Your objective:
Count how many lines in the data below contain the string "Vape", treating uppercase and lowercase as different. Reply with the number alone.

Element lookup records:
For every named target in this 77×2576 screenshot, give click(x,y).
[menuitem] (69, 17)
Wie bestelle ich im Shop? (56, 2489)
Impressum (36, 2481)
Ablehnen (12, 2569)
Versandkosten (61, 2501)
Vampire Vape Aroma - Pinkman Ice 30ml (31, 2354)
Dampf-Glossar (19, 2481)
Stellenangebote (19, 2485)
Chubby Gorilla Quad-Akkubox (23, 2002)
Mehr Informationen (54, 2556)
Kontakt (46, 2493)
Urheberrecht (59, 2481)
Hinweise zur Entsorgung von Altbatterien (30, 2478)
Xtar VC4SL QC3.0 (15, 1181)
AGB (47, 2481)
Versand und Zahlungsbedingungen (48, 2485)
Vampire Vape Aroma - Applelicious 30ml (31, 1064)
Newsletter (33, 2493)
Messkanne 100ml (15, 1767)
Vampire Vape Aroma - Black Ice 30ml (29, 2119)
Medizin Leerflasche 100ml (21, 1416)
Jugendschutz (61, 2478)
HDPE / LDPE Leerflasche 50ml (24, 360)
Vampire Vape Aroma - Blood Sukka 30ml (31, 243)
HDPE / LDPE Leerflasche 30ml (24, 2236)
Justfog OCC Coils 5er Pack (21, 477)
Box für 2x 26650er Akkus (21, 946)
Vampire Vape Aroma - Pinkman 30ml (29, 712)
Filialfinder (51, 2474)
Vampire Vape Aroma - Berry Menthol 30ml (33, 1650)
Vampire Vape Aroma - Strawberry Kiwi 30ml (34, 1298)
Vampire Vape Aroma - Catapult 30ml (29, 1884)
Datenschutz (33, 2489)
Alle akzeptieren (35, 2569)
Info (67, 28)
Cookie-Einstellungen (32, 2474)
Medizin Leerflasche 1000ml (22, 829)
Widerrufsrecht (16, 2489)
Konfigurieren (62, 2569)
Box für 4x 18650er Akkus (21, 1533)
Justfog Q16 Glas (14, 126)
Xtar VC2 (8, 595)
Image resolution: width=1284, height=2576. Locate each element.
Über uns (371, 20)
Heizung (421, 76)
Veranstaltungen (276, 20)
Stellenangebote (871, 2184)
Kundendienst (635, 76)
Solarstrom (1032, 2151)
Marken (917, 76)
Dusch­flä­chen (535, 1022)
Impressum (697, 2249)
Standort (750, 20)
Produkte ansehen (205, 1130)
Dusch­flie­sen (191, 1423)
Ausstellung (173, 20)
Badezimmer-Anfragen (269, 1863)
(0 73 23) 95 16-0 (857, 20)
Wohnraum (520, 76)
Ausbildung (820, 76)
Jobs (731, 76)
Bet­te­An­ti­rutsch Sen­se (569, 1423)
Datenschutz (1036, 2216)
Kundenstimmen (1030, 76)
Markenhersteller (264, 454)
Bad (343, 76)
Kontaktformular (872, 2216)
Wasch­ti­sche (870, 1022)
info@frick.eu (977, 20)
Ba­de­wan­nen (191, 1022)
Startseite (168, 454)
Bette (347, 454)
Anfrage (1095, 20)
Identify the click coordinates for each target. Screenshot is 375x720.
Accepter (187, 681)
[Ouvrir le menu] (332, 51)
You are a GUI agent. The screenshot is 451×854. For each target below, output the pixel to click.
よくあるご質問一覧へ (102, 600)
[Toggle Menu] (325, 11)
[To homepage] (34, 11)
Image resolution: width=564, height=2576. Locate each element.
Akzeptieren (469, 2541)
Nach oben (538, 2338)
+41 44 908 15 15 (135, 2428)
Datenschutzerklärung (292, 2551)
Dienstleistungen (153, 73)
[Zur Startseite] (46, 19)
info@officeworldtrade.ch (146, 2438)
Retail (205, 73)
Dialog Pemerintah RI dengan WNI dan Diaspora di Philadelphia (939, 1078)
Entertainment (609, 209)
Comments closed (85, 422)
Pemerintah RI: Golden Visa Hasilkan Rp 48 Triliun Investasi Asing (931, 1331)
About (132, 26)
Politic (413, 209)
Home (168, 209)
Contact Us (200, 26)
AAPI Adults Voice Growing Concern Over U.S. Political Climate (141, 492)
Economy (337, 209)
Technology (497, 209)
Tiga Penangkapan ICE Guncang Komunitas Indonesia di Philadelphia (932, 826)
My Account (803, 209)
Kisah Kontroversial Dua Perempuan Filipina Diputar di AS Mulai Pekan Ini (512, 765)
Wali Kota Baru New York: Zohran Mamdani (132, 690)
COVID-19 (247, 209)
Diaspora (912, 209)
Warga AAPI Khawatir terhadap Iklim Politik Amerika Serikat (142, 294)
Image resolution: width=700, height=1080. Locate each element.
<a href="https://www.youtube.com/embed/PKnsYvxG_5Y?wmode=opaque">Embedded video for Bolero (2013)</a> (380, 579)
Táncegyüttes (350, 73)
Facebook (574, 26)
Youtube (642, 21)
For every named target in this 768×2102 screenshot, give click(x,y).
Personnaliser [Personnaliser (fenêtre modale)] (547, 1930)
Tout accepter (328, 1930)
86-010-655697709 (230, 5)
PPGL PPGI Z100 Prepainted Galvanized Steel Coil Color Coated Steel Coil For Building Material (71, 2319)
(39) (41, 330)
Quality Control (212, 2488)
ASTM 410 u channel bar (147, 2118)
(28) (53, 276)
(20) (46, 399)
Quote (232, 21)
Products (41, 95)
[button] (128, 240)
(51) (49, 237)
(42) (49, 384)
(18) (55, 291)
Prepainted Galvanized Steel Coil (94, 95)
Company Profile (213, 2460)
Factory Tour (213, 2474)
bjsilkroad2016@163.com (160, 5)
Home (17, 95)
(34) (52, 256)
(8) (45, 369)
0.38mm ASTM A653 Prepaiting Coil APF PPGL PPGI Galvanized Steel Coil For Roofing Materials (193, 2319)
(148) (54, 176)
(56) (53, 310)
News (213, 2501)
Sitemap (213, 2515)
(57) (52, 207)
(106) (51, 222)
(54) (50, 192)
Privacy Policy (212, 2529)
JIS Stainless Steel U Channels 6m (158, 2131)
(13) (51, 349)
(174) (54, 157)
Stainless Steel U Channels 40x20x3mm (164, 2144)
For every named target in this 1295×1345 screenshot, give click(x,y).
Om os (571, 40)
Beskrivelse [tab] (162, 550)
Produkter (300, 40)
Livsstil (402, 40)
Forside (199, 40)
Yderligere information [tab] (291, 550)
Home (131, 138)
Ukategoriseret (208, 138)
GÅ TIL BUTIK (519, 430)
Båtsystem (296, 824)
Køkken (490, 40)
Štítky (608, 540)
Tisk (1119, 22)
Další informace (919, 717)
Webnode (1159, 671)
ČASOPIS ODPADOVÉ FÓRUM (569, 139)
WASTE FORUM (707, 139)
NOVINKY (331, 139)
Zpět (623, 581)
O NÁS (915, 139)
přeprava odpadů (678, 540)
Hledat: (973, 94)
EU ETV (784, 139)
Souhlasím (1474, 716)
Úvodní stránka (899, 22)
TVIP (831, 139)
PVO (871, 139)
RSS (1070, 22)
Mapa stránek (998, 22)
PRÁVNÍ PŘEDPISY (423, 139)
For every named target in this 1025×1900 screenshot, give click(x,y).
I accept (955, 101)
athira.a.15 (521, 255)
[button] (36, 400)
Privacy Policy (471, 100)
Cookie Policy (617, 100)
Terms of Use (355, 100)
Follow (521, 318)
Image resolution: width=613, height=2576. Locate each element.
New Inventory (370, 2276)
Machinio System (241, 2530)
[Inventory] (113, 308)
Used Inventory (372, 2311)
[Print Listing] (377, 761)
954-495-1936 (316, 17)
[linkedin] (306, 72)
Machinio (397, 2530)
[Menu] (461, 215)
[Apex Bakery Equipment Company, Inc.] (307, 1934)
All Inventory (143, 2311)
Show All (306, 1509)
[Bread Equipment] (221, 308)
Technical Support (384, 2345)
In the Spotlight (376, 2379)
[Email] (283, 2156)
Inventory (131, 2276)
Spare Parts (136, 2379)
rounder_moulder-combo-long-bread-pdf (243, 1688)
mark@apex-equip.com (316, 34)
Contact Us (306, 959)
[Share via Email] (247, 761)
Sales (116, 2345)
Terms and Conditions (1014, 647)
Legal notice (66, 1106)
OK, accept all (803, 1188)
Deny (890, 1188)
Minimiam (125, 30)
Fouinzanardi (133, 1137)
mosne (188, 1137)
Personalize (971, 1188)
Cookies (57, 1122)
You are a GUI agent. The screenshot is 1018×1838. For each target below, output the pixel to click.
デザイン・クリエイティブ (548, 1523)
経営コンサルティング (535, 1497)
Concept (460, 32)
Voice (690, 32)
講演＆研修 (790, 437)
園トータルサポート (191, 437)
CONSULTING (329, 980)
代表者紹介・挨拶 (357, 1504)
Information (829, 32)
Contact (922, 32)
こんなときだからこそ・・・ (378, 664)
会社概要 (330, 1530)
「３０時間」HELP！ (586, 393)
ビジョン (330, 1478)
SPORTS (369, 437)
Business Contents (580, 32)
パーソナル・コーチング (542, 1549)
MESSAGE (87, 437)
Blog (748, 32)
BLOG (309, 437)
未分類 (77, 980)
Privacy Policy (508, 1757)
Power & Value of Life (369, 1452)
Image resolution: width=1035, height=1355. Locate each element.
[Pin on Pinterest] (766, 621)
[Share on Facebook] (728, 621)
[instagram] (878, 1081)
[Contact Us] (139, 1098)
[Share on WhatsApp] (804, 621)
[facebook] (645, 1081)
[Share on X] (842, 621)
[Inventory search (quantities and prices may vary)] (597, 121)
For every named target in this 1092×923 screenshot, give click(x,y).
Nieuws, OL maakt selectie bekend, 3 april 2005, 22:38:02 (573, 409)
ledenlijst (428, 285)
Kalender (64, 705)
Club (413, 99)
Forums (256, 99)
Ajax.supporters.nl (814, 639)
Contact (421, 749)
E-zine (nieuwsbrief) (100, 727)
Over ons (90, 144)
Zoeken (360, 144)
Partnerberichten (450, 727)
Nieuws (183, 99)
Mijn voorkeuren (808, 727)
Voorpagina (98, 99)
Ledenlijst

Answer to this problem:
8